RECORDS FOR THE EXERCISE:
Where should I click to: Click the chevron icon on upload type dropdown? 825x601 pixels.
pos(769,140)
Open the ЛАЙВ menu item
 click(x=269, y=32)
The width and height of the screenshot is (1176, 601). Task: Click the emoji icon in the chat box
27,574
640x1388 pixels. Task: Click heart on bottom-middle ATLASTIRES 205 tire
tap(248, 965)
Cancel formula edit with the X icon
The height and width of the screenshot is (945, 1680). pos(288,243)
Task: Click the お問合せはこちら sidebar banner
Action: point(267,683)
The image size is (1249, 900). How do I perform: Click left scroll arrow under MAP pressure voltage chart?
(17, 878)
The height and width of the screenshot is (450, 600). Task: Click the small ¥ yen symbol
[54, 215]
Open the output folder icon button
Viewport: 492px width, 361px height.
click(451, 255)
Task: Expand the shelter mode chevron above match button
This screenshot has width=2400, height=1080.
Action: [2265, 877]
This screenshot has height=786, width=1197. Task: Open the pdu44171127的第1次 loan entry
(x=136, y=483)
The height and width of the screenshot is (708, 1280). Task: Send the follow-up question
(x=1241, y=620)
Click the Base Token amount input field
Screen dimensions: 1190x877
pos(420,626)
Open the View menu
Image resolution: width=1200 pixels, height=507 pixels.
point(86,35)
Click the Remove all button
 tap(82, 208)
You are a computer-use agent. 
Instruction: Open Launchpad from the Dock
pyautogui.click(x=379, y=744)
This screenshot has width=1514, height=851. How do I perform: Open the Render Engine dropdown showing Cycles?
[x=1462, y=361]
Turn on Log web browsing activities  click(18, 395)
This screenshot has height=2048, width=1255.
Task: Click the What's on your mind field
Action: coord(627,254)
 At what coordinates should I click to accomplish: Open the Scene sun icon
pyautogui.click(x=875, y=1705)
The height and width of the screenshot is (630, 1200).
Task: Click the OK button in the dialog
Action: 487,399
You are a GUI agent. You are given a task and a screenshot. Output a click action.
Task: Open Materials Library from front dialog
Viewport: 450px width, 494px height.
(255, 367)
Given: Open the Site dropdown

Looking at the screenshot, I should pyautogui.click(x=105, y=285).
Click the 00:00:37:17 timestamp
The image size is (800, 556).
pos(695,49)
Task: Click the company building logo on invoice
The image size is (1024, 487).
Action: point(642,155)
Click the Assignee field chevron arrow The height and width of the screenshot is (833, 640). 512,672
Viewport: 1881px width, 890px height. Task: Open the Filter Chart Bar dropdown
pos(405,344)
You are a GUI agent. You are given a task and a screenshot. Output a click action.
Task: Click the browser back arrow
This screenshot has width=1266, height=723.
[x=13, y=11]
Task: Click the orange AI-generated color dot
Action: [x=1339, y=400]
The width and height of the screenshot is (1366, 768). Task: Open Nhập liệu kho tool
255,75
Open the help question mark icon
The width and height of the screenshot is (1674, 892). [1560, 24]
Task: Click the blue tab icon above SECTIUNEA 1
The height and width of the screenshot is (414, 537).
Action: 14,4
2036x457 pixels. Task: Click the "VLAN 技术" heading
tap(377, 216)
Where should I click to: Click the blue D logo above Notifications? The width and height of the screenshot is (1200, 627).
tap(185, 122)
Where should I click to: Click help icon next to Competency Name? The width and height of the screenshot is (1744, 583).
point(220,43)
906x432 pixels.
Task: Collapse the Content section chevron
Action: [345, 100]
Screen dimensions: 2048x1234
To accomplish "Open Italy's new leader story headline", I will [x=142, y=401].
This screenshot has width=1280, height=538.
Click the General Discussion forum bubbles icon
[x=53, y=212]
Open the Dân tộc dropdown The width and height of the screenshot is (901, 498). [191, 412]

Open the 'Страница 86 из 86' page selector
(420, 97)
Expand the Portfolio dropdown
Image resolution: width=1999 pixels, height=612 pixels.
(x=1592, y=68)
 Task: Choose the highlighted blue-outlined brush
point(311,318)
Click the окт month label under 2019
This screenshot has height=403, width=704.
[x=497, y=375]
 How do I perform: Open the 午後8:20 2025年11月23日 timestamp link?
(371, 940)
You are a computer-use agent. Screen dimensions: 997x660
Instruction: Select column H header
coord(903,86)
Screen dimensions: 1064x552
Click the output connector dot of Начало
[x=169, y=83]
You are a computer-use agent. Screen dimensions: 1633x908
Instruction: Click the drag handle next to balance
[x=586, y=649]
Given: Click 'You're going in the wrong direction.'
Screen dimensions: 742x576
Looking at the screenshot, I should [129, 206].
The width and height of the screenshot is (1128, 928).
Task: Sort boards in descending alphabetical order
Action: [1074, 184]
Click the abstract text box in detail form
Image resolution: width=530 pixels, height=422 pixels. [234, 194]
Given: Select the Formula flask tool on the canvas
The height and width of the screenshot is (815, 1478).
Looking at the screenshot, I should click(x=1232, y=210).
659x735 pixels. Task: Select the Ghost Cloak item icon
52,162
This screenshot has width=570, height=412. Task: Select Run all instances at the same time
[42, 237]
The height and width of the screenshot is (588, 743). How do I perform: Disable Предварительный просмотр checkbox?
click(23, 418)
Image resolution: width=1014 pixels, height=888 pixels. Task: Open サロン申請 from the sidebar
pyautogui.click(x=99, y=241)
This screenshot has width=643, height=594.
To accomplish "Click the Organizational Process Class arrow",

PROBLEM TO SOLVE: In the preceding material, find each line holding the word "agent" and copy it out.

COMPLETED TASK:
You are a computer-use agent. 
You are a GUI agent. You are given a task and a screenshot. Output a click action.
You are a GUI agent. You are given a task and a screenshot. Output a click action.
You are a computer-use agent. Screen dimensions: 997x660
You are a computer-use agent. Screen dimensions: 1633x908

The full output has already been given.